**Supplied records**
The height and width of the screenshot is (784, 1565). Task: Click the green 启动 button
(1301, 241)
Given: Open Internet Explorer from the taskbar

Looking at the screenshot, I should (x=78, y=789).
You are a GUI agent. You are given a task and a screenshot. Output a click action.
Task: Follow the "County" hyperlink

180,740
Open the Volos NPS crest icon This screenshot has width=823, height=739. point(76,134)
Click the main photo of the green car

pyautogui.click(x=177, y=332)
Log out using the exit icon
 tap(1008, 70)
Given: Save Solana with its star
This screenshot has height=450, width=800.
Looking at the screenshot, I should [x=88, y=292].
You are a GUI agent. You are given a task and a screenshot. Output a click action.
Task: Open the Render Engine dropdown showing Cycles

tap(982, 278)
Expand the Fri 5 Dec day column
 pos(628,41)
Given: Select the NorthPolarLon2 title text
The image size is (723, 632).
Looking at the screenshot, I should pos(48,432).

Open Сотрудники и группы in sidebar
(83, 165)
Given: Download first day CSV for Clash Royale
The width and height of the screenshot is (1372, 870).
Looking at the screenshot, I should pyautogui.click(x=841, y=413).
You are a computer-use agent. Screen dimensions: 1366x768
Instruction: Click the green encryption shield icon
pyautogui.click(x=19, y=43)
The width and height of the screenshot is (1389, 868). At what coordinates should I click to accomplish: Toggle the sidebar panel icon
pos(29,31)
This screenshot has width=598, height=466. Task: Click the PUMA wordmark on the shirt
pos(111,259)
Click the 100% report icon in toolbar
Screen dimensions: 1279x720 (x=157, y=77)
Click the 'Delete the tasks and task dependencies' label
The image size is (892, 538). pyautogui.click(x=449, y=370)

**What is expected**
Transcribe all of the material without omitting a line.

**Written solution**
The height and width of the screenshot is (784, 1565). Task: Click the green 启动 button
(1301, 241)
Given: Open Internet Explorer from the taskbar

Looking at the screenshot, I should (x=78, y=789).
You are a GUI agent. You are given a task and a screenshot. Output a click action.
Task: Follow the "County" hyperlink

180,740
Open the Volos NPS crest icon This screenshot has width=823, height=739. point(76,134)
Click the main photo of the green car

pyautogui.click(x=177, y=332)
Log out using the exit icon
 tap(1008, 70)
Given: Save Solana with its star
This screenshot has height=450, width=800.
Looking at the screenshot, I should [x=88, y=292].
You are a GUI agent. You are given a task and a screenshot. Output a click action.
Task: Open the Render Engine dropdown showing Cycles

tap(982, 278)
Expand the Fri 5 Dec day column
 pos(628,41)
Given: Select the NorthPolarLon2 title text
The image size is (723, 632).
Looking at the screenshot, I should pos(48,432).

Open Сотрудники и группы in sidebar
(83, 165)
Given: Download first day CSV for Clash Royale
The width and height of the screenshot is (1372, 870).
Looking at the screenshot, I should pyautogui.click(x=841, y=413).
You are a computer-use agent. Screen dimensions: 1366x768
Instruction: Click the green encryption shield icon
pyautogui.click(x=19, y=43)
The width and height of the screenshot is (1389, 868). At what coordinates should I click to accomplish: Toggle the sidebar panel icon
pos(29,31)
This screenshot has width=598, height=466. Task: Click the PUMA wordmark on the shirt
pos(111,259)
Click the 100% report icon in toolbar
Screen dimensions: 1279x720 (x=157, y=77)
Click the 'Delete the tasks and task dependencies' label
The image size is (892, 538). pyautogui.click(x=449, y=370)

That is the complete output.